**STATED PROBLEM 1:** In the text on Willem de Kooning, rewrite the stretch from "In 1938, probably" through "presence of figures.", replacing "lyrically colored" with "brightly colored".
**STATED PROBLEM 2:** According to the text on Willem de Kooning, what probably led him to begin a series of male figures in 1938? Answer in one to three sentences.

**TEXT PROVIDED:**
***
Arshile Gorky - Agony o/c 40" x 50" 1947

In 1938, probably under the influence of Arshile Gorky, Willem de Kooning embarked on a series of male figures, including Two Men Standing, Man, and Seated Figure (Classic Male), while simultaneously embarking on a more purist series of lyrically colored abstractions, such as Pink Landscape and Elegy. As his work progressed, the heightened colors and elegant lines of the abstractions began to creep into the more figurative works, and the coincidence of figures and abstractions continued well into the 1940s. This period includes the representational but somewhat geometricized Woman and Standing Man, along with numerous untitled abstractions whose biomorphic forms increasingly suggest the presence of figures.



Willem de Kooning - Pink Angels oil & charcoal / canvas 52" x 40" 1945

By about 1945 the two tendencies seemed to fuse perfectly in Pink Angels. During the 1940s, he became increasingly identified with the Abstract Expressionist movement and was recognized as one of its leaders into the mid-1950s, while notoriously stating: "It is disastrous to name ourselves.
***
**PROVIDED MATERIAL:**
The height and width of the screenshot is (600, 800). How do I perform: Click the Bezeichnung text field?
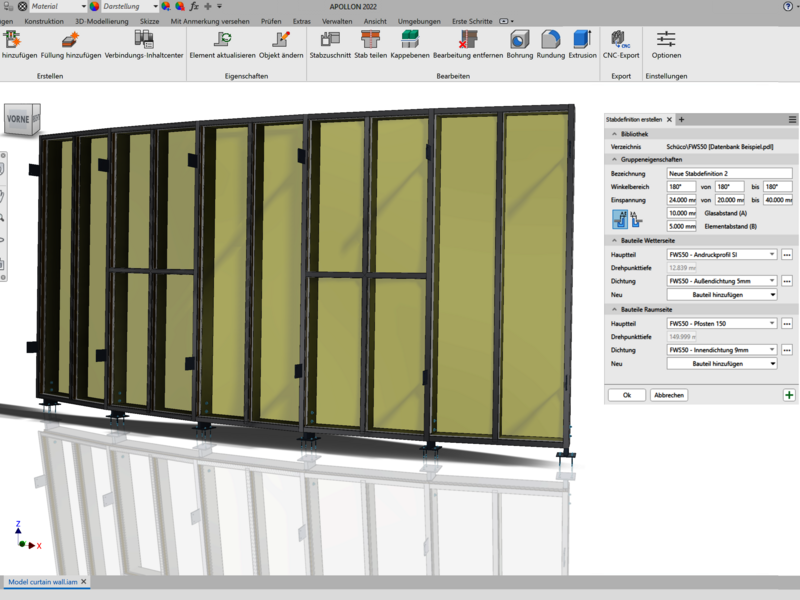click(729, 174)
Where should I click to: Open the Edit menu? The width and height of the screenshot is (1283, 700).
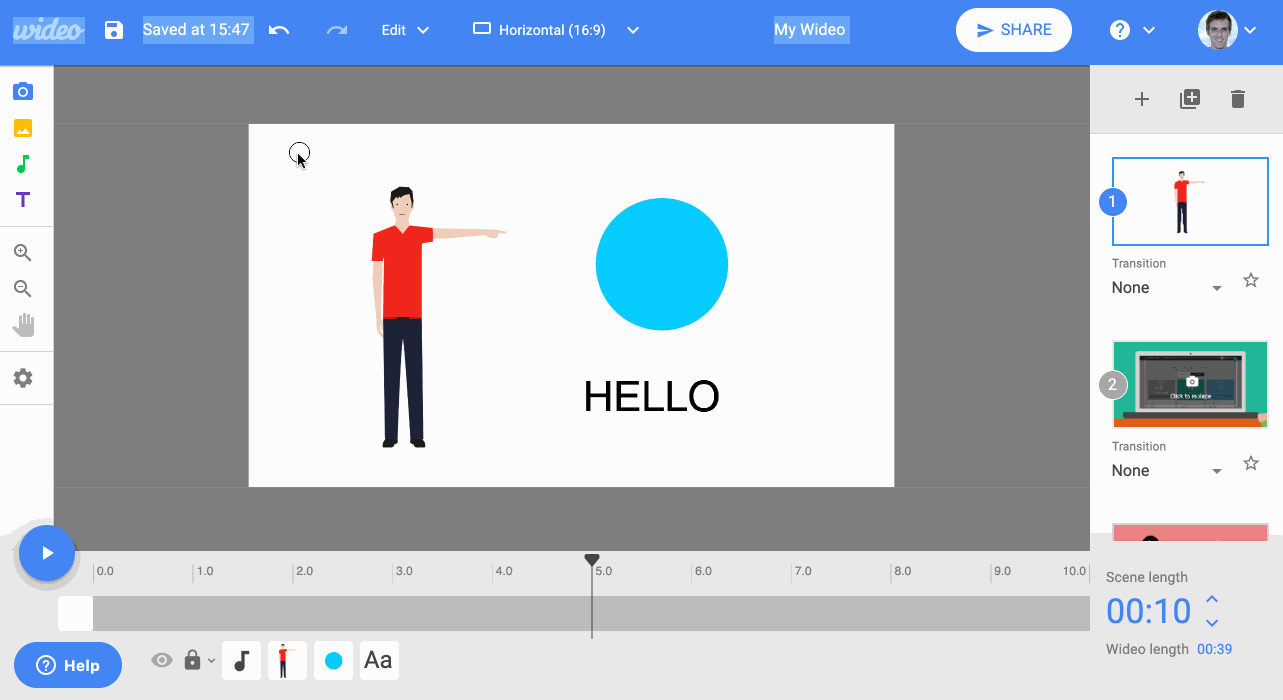tap(405, 30)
***
**FULL ANSWER 1:**
In 1938, probably under the influence of Arshile Gorky, Willem de Kooning embarked on a series of male figures, including Two Men Standing, Man, and Seated Figure (Classic Male), while simultaneously embarking on a more purist series of brightly colored abstractions, such as Pink Landscape and Elegy. As his work progressed, the heightened colors and elegant lines of the abstractions began to creep into the more figurative works, and the coincidence of figures and abstractions continued well into the 1940s. This period includes the representational but somewhat geometricized Woman and Standing Man, along with numerous untitled abstractions whose biomorphic forms increasingly suggest the presence of figures.

**FULL ANSWER 2:** He began the series probably under the influence of Arshile Gorky.